Texto mostrado:
Cualquier semblanza del metal guaro de la época estaría incompleto si no se
nombrara a la agrupación IRH4, pioneros del heavy metal en la ciudad. A
comienzos de los 90´s todos sus integrantes eran considerados unos patriarcas,
saliendo a tarima, en sus pocos recitales, con un maquillaje diabólico que
disimulaba sus arrugas. Uno de sus miembros era Iván Canela, familiar del
famoso fabricante de cuatros tradicionales Pablo Canela, y que tenía, en el
centro de Barquisimeto, una de las pocas tiendas de instrumentos musicales
eléctricos de la ciudad, lo cual hacía de Iván y de su banda, un receptáculo de
amor y odio por partes iguales.
Aquellos
metaleros eran todo un monumento a la estoicidad, grabando cada uno de los
conciertos a los cuales asistían y guardando celosamente aquellas cintas. Como
pasó en el resto de las tribus, los más extrovertidos y violentos, con el paso
de los años terminaron cortándose el pelo, colgando las botas, casados y
laburando en jornadas agotadoras de trabajo. Los que sobrevivieron al paso de
los años eran, precisamente, aquellos que estaban alejados de todo el
movimiento de las escuderías y lamentaban que los conciertos fueran una excusa
para la violencia sinsentido. Algunos de ellos los conocí, compartiendo el amor
con la música con el excursionismo y el activismo ecologista dentro de lo que
fue el Frente Ecológico de Liberación Animal (FELA).
Memorias de un venezolano en la decadencia (III)
Publicado en Exilio Interior 04
A
finales de los 80´s, en una Barquisimeto que no llegaba al millón de
habitantes, hablar de Internet era predicar sobre ciencia ficción. El
intercambio de MP3´s y los servidores de descarga directa estaban más lejanos,
en los alrededores del El Obelisco, que el planeta Tattoine. En aquellos
tiempos tenías tres, y sólo tres, caminos para obtener buena música rock: O
esperabas que la editaran algunas de las compañías nacionales, o la encargabas
de las dos o tres tiendas que importaban música o, por último, la copiabas de
la colección de aquel amigo de ascendencia europea –o sureña, pero menos- que
una vez al año visitaba a sus familiares en el terruño.

Registros sobre búsqueda de palabras y elementos:
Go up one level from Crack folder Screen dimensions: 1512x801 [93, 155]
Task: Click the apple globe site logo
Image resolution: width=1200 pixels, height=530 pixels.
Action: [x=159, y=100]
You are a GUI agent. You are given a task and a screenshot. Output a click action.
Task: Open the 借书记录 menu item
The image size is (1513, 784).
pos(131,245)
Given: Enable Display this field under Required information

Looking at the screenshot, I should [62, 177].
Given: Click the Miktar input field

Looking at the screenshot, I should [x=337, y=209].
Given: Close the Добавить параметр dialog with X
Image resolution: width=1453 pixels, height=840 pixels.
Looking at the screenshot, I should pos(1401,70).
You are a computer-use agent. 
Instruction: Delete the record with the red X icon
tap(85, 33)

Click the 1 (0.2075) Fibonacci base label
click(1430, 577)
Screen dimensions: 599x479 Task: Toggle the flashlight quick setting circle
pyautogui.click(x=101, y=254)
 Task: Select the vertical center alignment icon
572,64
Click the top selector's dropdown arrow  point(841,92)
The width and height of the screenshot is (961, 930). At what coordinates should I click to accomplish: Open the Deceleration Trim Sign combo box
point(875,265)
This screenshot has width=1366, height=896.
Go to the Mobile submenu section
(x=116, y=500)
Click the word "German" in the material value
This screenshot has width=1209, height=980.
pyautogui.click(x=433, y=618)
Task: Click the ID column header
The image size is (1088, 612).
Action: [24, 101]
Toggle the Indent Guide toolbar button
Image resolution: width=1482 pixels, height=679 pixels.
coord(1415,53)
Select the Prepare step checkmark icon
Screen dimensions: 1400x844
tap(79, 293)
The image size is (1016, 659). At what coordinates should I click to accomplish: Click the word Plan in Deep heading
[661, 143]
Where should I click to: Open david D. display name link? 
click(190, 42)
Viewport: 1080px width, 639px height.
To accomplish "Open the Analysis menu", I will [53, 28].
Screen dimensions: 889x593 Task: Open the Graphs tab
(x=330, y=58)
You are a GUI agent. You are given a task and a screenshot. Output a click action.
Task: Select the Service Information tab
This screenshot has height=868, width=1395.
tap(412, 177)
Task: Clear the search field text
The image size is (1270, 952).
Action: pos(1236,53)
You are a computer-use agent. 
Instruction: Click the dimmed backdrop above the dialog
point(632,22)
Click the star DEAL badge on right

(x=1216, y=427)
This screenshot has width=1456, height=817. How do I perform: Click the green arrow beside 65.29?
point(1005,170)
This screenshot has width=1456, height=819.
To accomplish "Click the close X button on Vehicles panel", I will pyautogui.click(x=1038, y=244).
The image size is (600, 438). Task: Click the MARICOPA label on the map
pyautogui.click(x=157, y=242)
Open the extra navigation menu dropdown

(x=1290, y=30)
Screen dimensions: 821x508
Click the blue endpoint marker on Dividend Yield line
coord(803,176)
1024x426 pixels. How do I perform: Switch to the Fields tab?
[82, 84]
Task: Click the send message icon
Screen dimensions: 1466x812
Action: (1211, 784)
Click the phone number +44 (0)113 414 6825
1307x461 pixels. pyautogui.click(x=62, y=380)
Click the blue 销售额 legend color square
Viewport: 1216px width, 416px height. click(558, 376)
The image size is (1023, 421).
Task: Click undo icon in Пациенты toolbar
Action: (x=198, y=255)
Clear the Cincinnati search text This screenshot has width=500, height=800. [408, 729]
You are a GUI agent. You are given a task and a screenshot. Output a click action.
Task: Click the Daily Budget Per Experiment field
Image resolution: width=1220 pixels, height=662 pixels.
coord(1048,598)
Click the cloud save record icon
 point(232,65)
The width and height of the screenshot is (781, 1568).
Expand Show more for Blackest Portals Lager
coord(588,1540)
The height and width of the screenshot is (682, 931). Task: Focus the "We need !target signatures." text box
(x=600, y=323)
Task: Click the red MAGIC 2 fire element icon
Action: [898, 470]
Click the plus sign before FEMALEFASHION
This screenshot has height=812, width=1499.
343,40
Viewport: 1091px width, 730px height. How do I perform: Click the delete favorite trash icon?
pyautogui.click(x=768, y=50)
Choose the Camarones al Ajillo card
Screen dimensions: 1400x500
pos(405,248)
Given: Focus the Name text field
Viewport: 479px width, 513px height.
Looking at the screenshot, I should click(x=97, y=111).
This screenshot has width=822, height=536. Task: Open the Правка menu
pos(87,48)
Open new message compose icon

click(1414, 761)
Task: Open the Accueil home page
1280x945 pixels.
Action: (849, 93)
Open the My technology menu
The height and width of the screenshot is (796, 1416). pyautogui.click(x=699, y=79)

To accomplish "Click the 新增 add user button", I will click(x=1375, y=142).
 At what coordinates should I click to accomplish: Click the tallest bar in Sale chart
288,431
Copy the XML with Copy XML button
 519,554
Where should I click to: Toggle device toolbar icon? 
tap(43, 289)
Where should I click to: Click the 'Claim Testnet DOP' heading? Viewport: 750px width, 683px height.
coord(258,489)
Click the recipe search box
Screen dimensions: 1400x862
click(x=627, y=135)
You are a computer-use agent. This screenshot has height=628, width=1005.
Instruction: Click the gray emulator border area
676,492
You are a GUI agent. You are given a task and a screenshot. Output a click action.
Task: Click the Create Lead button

Ejercicio 1:
Responde según el texto sobre el metal en Barquisimeto:
(a) ¿Qué ocultaba el maquillaje con el que los integrantes de IRH4 salían a tarima?
(b) ¿Qué clase de tienda tenía Iván Canela en el centro de Barquisimeto?
(c) ¿Cuántos caminos había a finales de los 80 para conseguir buena música rock?
Ejercicio 2: Prosigue el texto sobre el metal en Barquisimeto desde su última oración.
Los registros no hacen falta para resolver nada.

Resultado final 1:
(a) Sus arrugas.
(b) Una de las pocas tiendas de instrumentos musicales eléctricos de la ciudad.
(c) Tres, y sólo tres.

Resultado final 2:
El
primer caso era, en lo personal, casi como una penitencia. Con una puntualidad
de reloj visitaba la que me parecía la discotienda más grande de la época,
hablo de la Rol-Rol que estaba en la avenida 19, unas cuadras arriba de lo que
continúa siendo el único teatro de la ciudad, el Juarez. La susodicha era parte
de una cadena presente en varias ciudades del país, y tenía un gran estante, al
fondo, dedicado a la música rock por géneros: el heavy metal –que en aquel
entonces nunca revisé-, el rock pop –que miraba bastante poco- y la «rock en
español», en aquel momento en auge y que monopolizaba toda mi atención. Mis
visitas a la Rol-Rol eran lo más parecido a una promesa a la Divina Pastora:
antes de entrar, con nerviosismo, suplicaba para mis adentros que Sonográfica,
Rodven o CBS, las duras de entonces, hayan cumplido el milagro de editar
aquellos misteriosos héroes del rock, «en tu idioma», de los que someramente
leía que existían en la única revista especializada sobre el tema de aquellos
años: una colombiana llamada «Rock & pop». Sin embargo que lo editaran y
estuviera presente en el estante era sólo el primer peaje. El segundo lo
constituía el acumular el dinero suficiente para comprarlo, y ante el recurso
escaso, tenía que seleccionar entre los candidatos, lo cual hacía con
frecuencia con poco tino, como aquella vez que Joaquín Sabina me sonó como un
Miguel Ríos renovado. Ante la ausencia de información, y el desconocimiento del
vendedor, sobra decir que muchas aquellas compras fueron motivadas por las
portadas. Por ello poner cada acetato en el tocadiscos por primera vez era,
literalmente, una sorpresa.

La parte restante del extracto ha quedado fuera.